Le sang, le lait et l'eau
Cette semaine, du vrai et du faux, des liquides, la trame des territoires.
D'abord le lait :
"Ce matin, en prenant ma douche chez ma grand-mère, je regardais le flacon de gel douche sur le rebord de la fenêtre. C'était un flacon Dove dit intense douceur, et son image d'illustration représentait du lait, plus précisément du lait qui coule dans du lait, et fait une éclaboussure. Et je me disais, tout en prenant ma douche, que le lait qui représente cette bouteille de gel douche n'est pourtant absolument pas contenu dedans, autrement dit qu'on me vend comme lait ce qui n'en est pas. Qu'en achetant ce gel douche Dove, je suis persuadé de me laver avec du lait, alors qu'il y a tout dedans sauf du lait, et même plutôt des dizaines de produits chimiques. Et si jamais je parlais de ce gel douche à un ami, alors dans ma tête j'aurais l'image du lait imprimée sur le flacon, qui peu ou prou ressemble à ce que je me verse sur le corps, et qui pourtant n'a rien à voir. Et je lui dirais sans doute : ce gel douche, c'est comme du lait. Car la société de consommation repose sur un principe métaphorique pictural permanent. On s'étonne ensuite d'avoir un cancer car on prend ce qu'on nous montre comme ce qui est, or le lait n'est pas cancérigène. Évidemment, on ne se méfie pas du lait, et on se demande comment ce gel douche a pu nous transmettre le cancer, car le lait est sain et bon, et sur notre lit de mort, sous perfusion, on ne comprend toujours pas que durant des années on s'est badigeonné le corps avec des produits chimiques à mille lieues du lait, et qu'il est sans doute normal d'en payer les conséquences."
Ensuite de l'eau :
Le dernier luxe à la mode au Japon est un retour à la tradition du kakigori, un bloc de glace râpé parfumé à un fruit (une sorte de granité) acheminé de lacs et de montagnes comme le Mont Fuji.
"A small, serene dessert shop in the Sugamo neighborhood of Tokyo, buys enormous glassy blocks of natural ice from Mount Fuji to use as the base for its pristine mounds of kakigori. On a recent weekday morning, there was an hourlong wait for a seat."
Enfin le sang :
Un designer néerlandais se demande quel usage nous ferions de la lumière électrique si elle devenait une ressource rare et précieuse qui demandait quelques gouttes de notre sang à chaque utilisation. A propos de lumière électrique, I was trying to describe you to someone de Richard Brautigan, sur l’électrification de l’Ouest américain est une pure merveille. Pour le lire et le relire la nuit, je n'hésiterais sûrement pas à verser quelques gouttes de sang.

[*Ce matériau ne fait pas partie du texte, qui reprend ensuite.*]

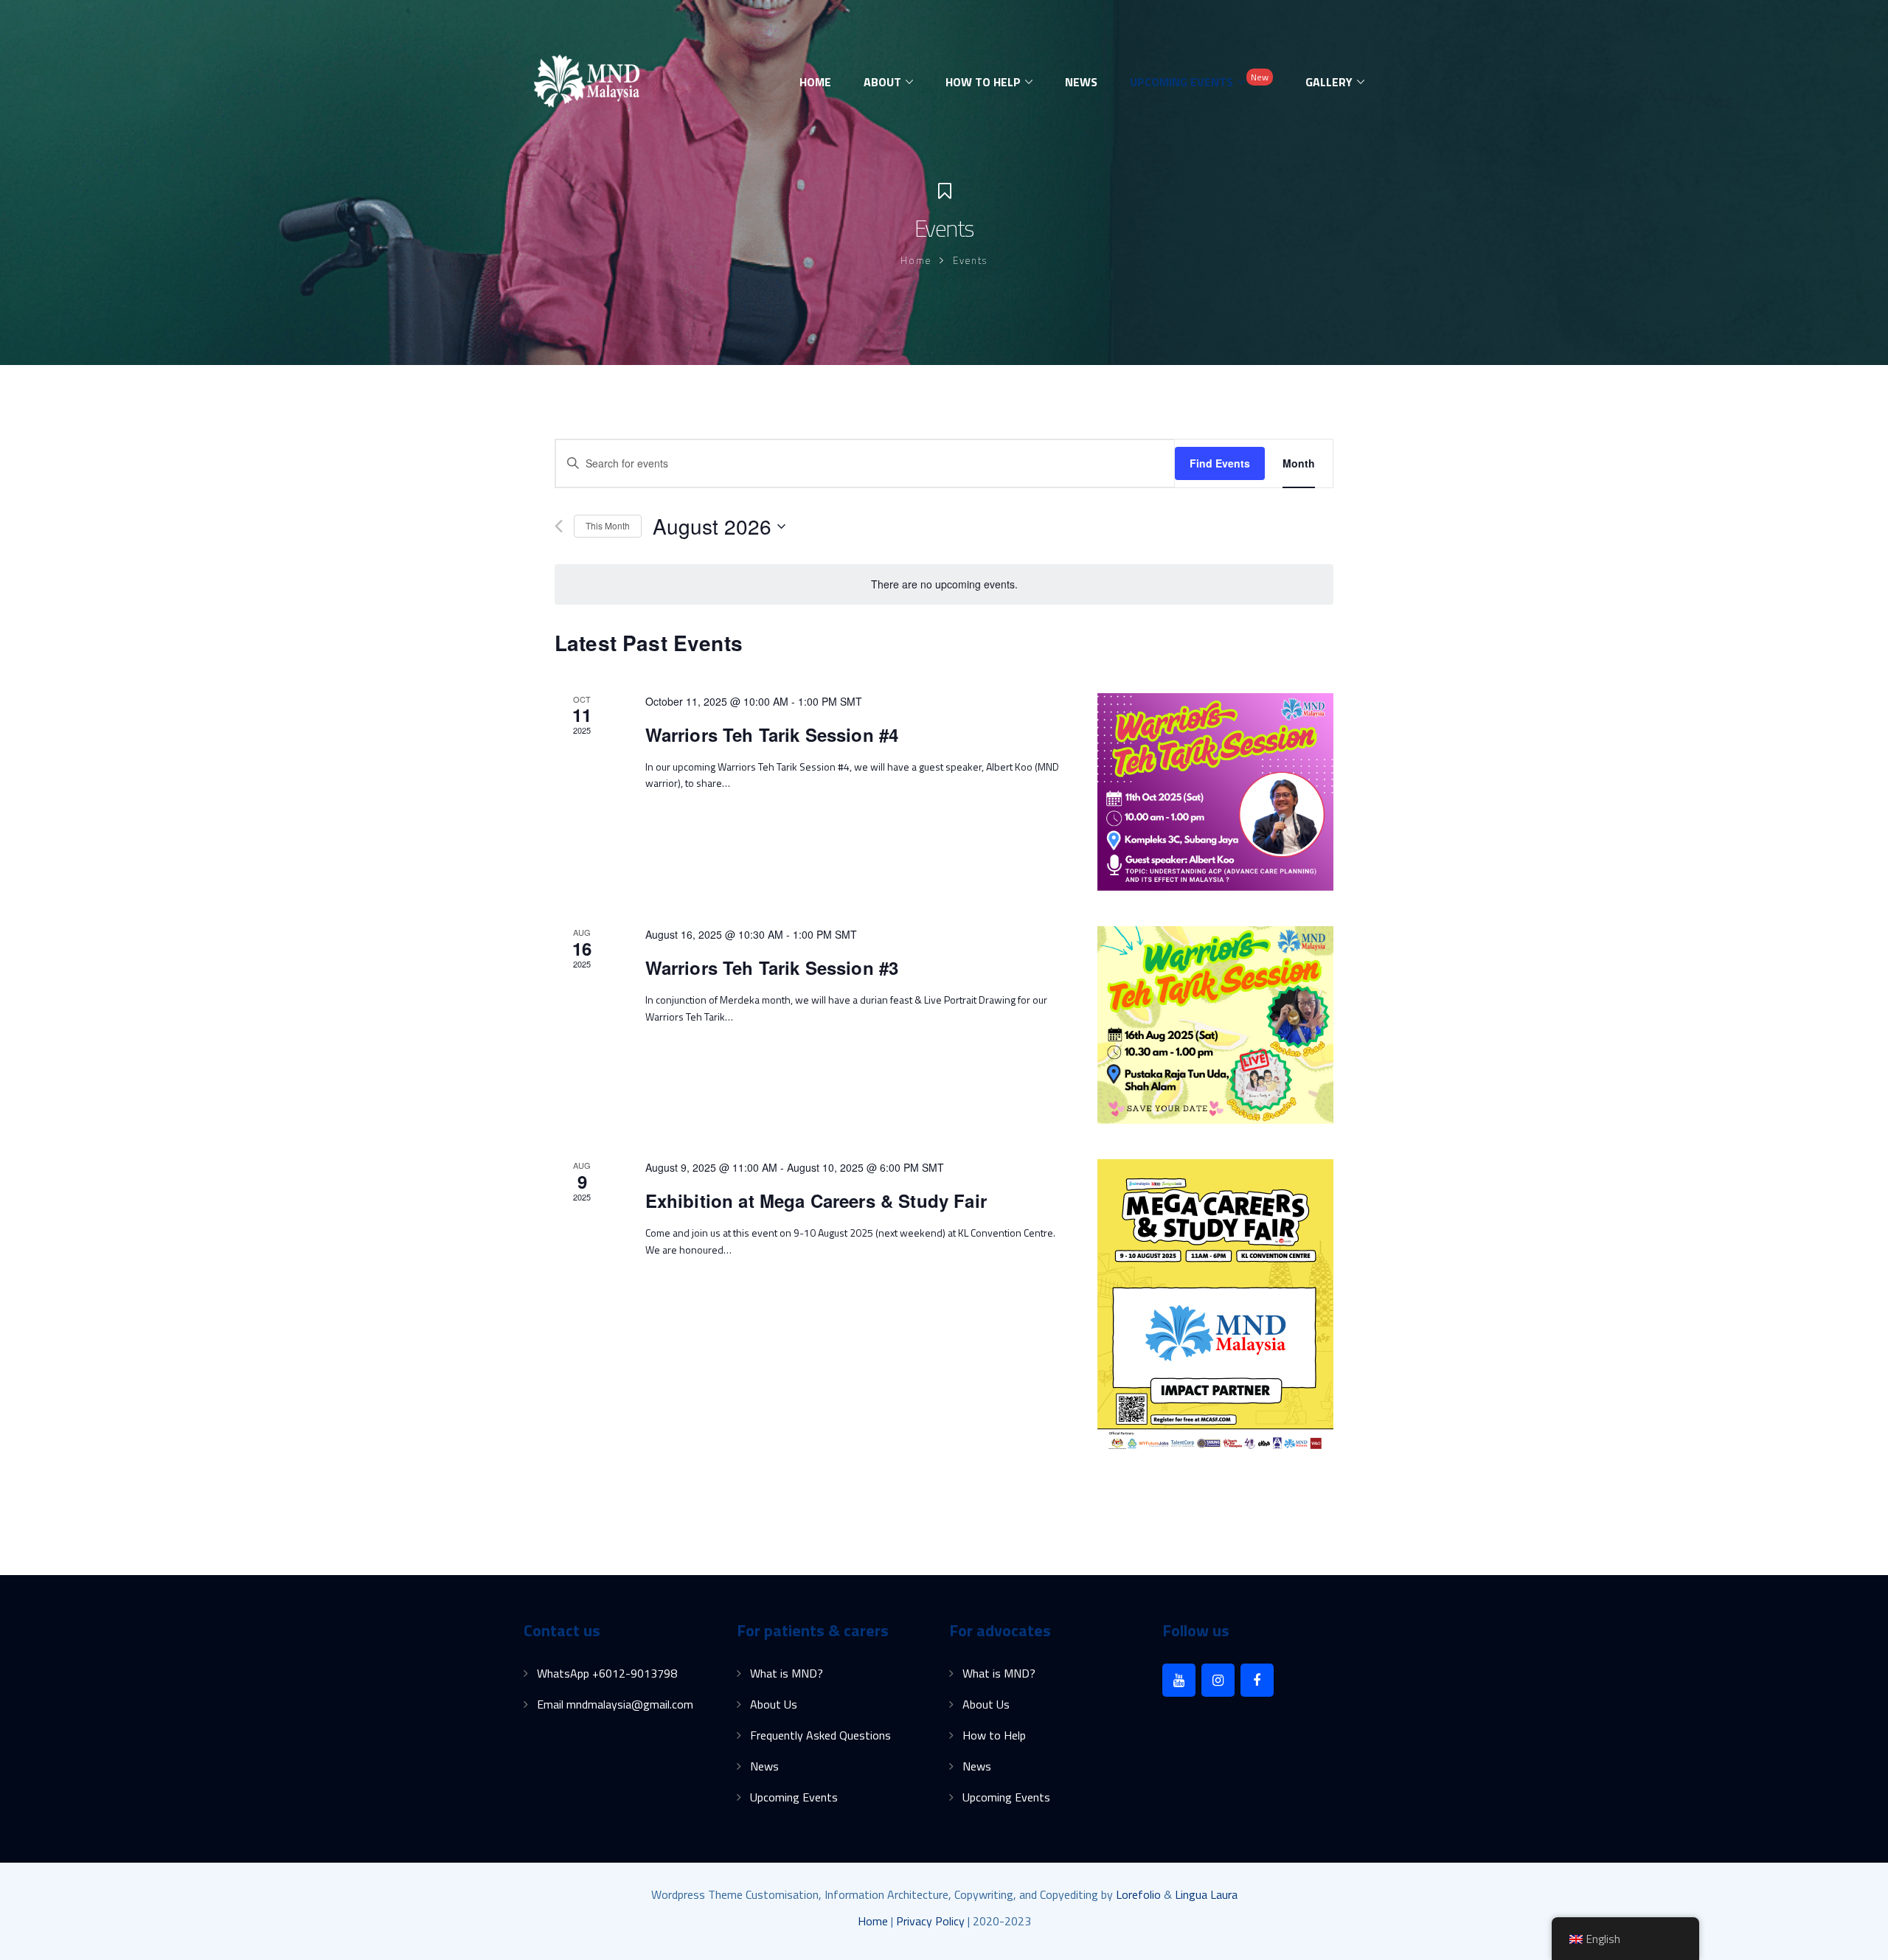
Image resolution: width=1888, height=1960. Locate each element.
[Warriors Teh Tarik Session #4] (1215, 792)
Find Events (1220, 463)
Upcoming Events (794, 1797)
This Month (608, 525)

I was trying to describe you to someone a few days ago. You don’t look like any girl I’ve ever seen before (...)
I finally ended up describing you as a movie I saw when I was a child in Tacoma Washington. I guess I saw it in 1941 or 42, somewhere in there. I think I was seven, or eight, or six.
It was a movie about rural electrification, a perfect 1930’s New Deal morality kind of movie to show kids. The movie was about farmers living in the country without electricity. They had to use lanterns to see by at night, for sewing and reading, and they didn’t have any appliances like toasters or washing machines, and they couldn’t listen to the radio. They built a dam with big electric generators and they put poles across the countryside and strung wire over fields and pastures.

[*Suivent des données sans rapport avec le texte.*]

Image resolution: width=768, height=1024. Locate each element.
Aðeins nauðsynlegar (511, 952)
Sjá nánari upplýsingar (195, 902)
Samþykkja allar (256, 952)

There was an incredible heroic dimension that came from the simple putting up of poles for the wires to travel along. They looked ancient and modern at the same time.
Then the movie showed electricity like a young Greek god, coming to the farmer to take away forever the dark ways of his life. Suddenly, religiously, with the throwing of a switch, the farmer had electric lights to see by when he milked his cows in the early black winter mornings. The farmer’s family got to listen to the radio and have a toaster and lots of bright lights to sew dresses and read the newspaper by (…)
And that’s how you look to me.
Deux photographes documentent la France en suivant les contours de ses régions naturelles, en essayant de discerner ce qui, dans chaque région, revient régulièrement, voitures jaunes, églises romanes, briques, châteaux d'eau :
"On a tendance a surévaluer Internet, on pense qu’il y a beaucoup de choses, mais il y a des choses qui n'y sont pas. Si on commence à considérer que tout ce qu'il n'y est pas n'existe pas, on fait la même erreur mais à l’envers."